Start of MATERIAL FOR THE TASK

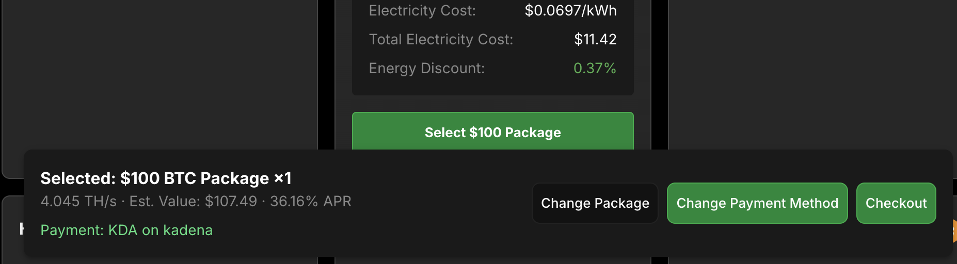Image resolution: width=957 pixels, height=264 pixels.
Task: Select the $100 Package
Action: click(492, 132)
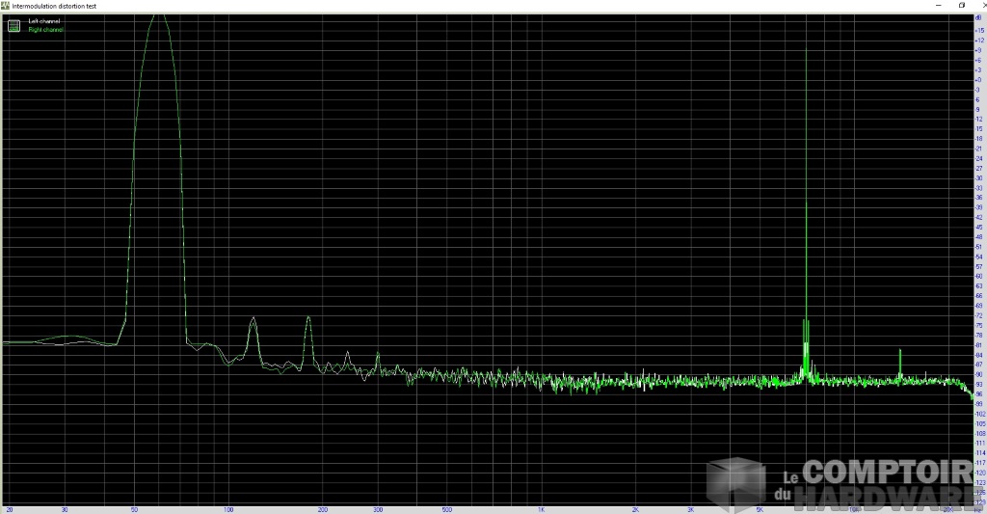The image size is (987, 514).
Task: Click the 100 frequency axis label
Action: (x=228, y=508)

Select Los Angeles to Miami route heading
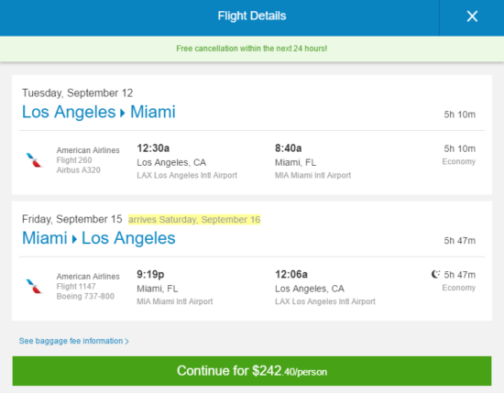click(99, 112)
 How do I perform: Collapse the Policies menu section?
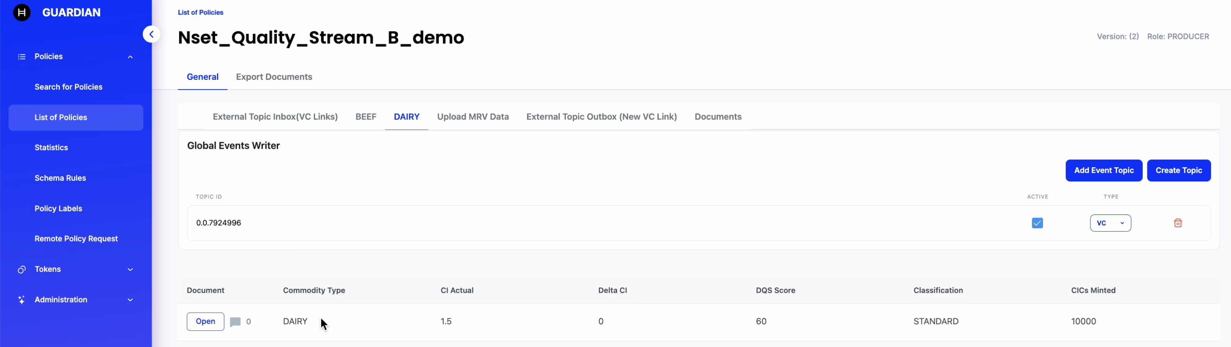click(x=130, y=57)
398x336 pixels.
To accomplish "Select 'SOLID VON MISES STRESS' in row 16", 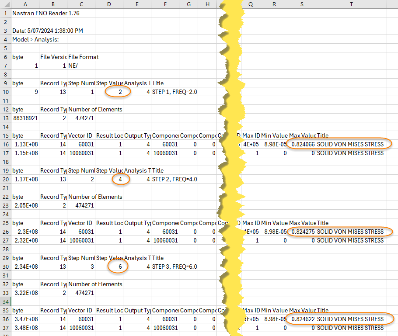I will point(350,144).
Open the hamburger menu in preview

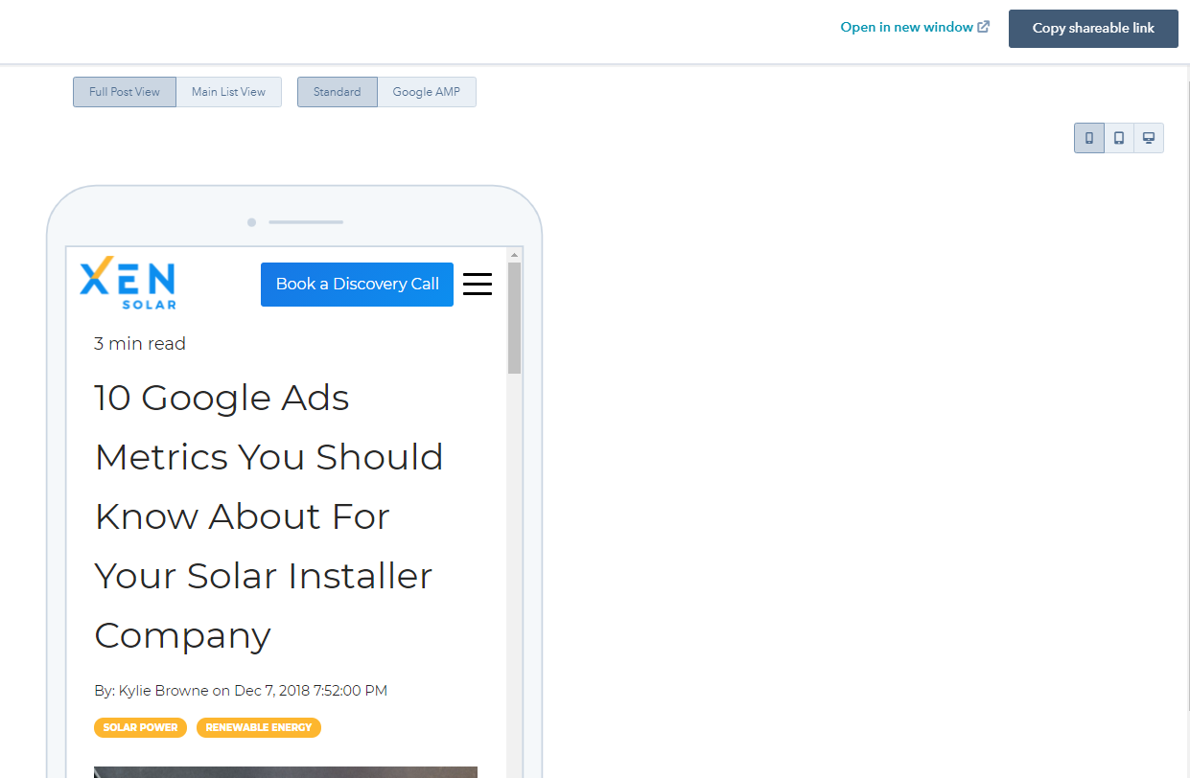click(478, 285)
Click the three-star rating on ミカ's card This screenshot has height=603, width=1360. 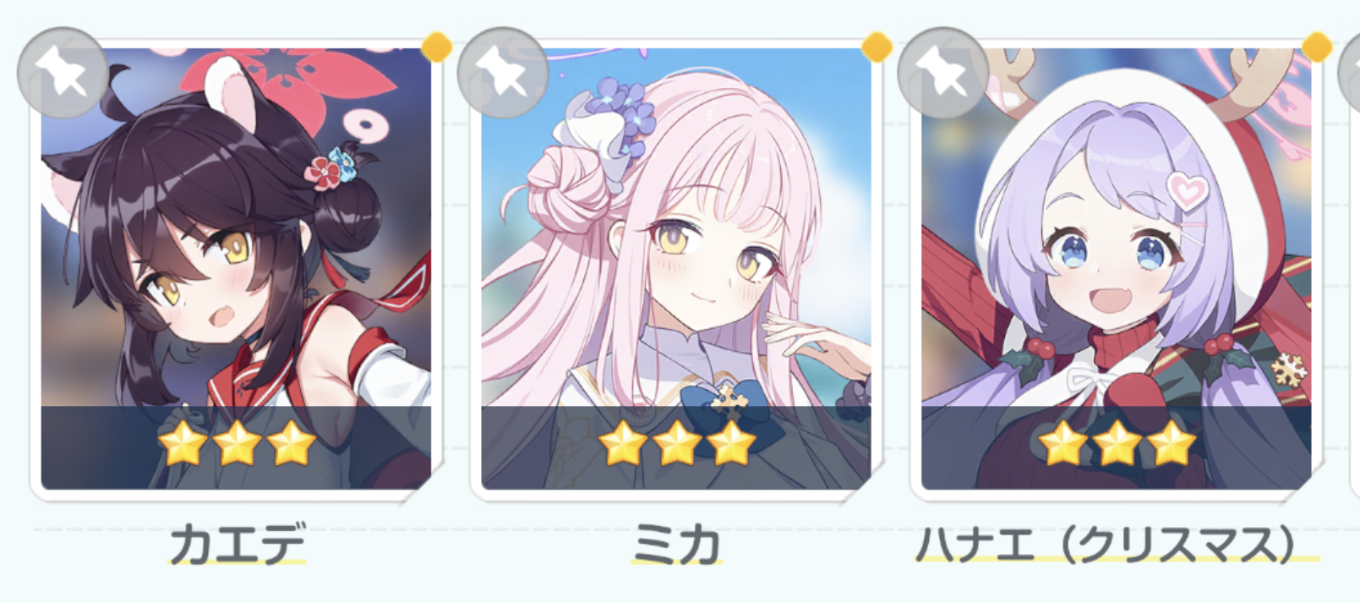676,443
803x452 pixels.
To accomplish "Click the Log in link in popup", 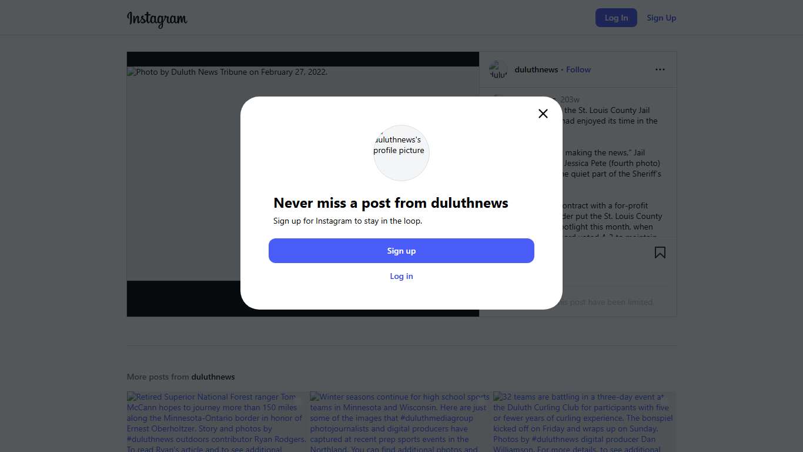I will point(402,276).
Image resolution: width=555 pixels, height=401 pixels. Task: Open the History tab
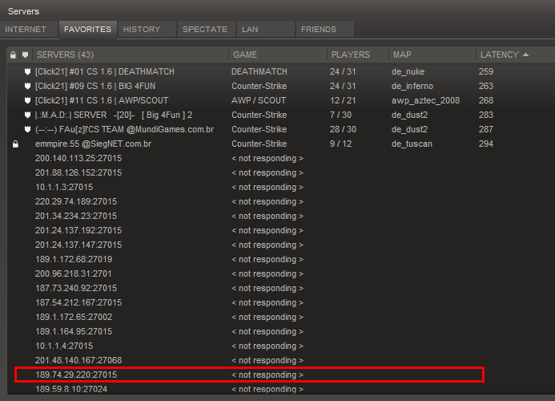click(x=142, y=30)
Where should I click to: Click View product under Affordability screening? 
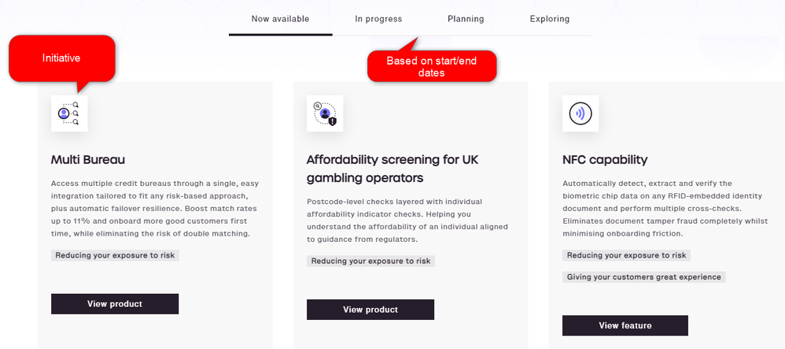tap(370, 310)
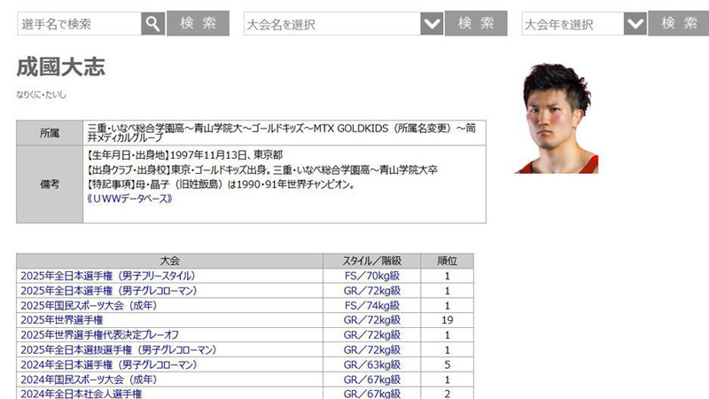This screenshot has height=399, width=709.
Task: Open the tournament name dropdown
Action: [x=332, y=24]
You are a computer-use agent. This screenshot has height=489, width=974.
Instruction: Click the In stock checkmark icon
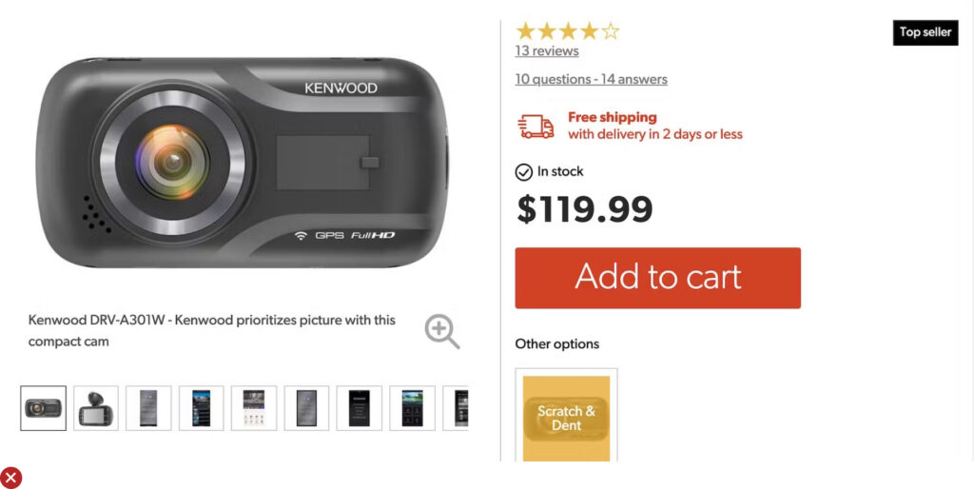[523, 172]
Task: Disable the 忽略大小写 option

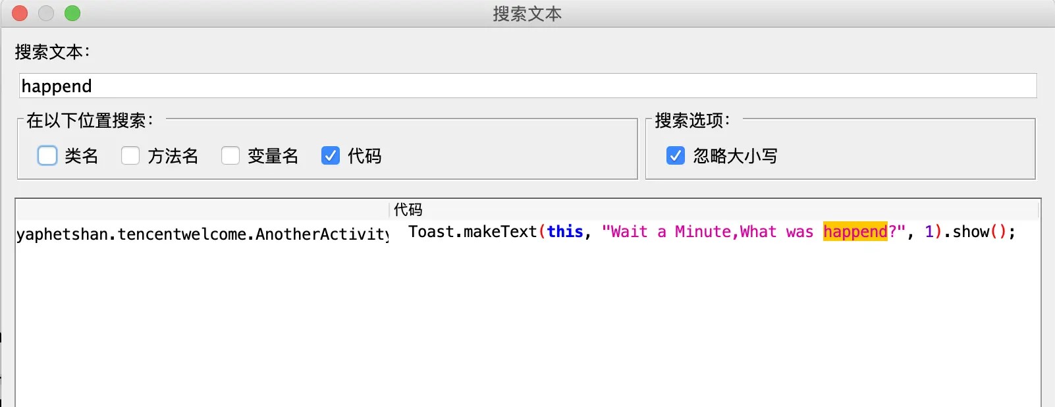Action: point(676,155)
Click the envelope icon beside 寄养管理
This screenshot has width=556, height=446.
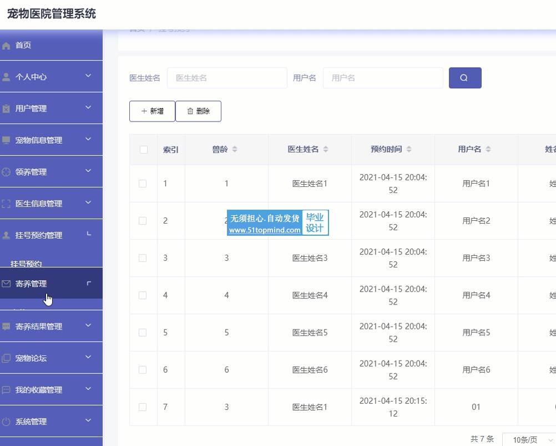click(7, 283)
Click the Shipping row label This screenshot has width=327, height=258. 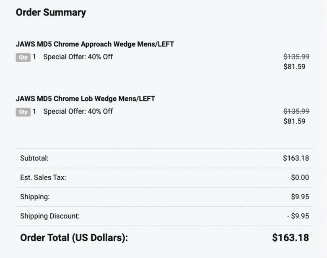tap(35, 197)
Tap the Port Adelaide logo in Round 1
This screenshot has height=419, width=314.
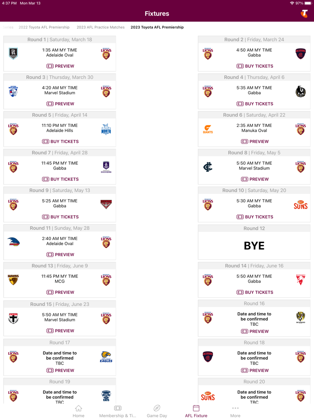(13, 53)
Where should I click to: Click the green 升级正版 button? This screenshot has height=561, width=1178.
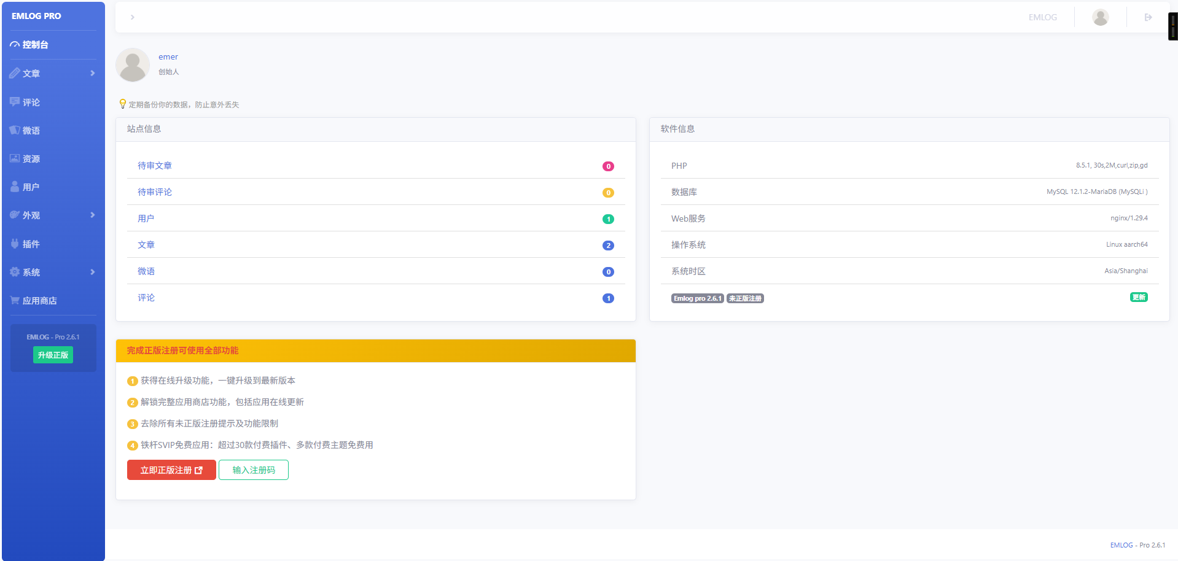point(53,355)
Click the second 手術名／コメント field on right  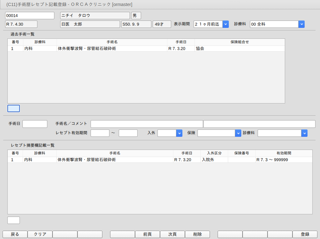[x=259, y=124]
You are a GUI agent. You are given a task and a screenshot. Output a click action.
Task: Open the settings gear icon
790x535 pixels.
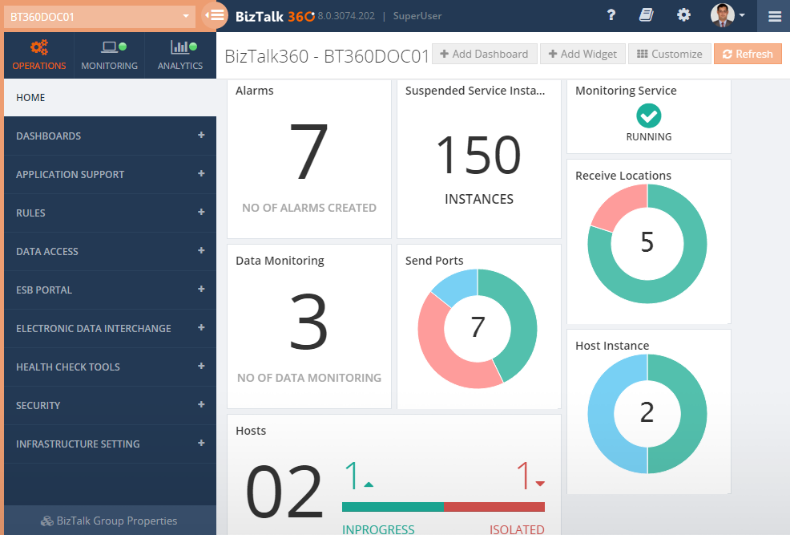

End of MATERIAL FOR THE TASK

| AIM OF THE TASK |
Across the entries above, find the lines with the string "agent" and copy them.

| RESPONSE |
You are a computer-use agent. This screenshot has height=489, width=974.
You are a GUI agent. You are given a task and a screenshot. Output a click action.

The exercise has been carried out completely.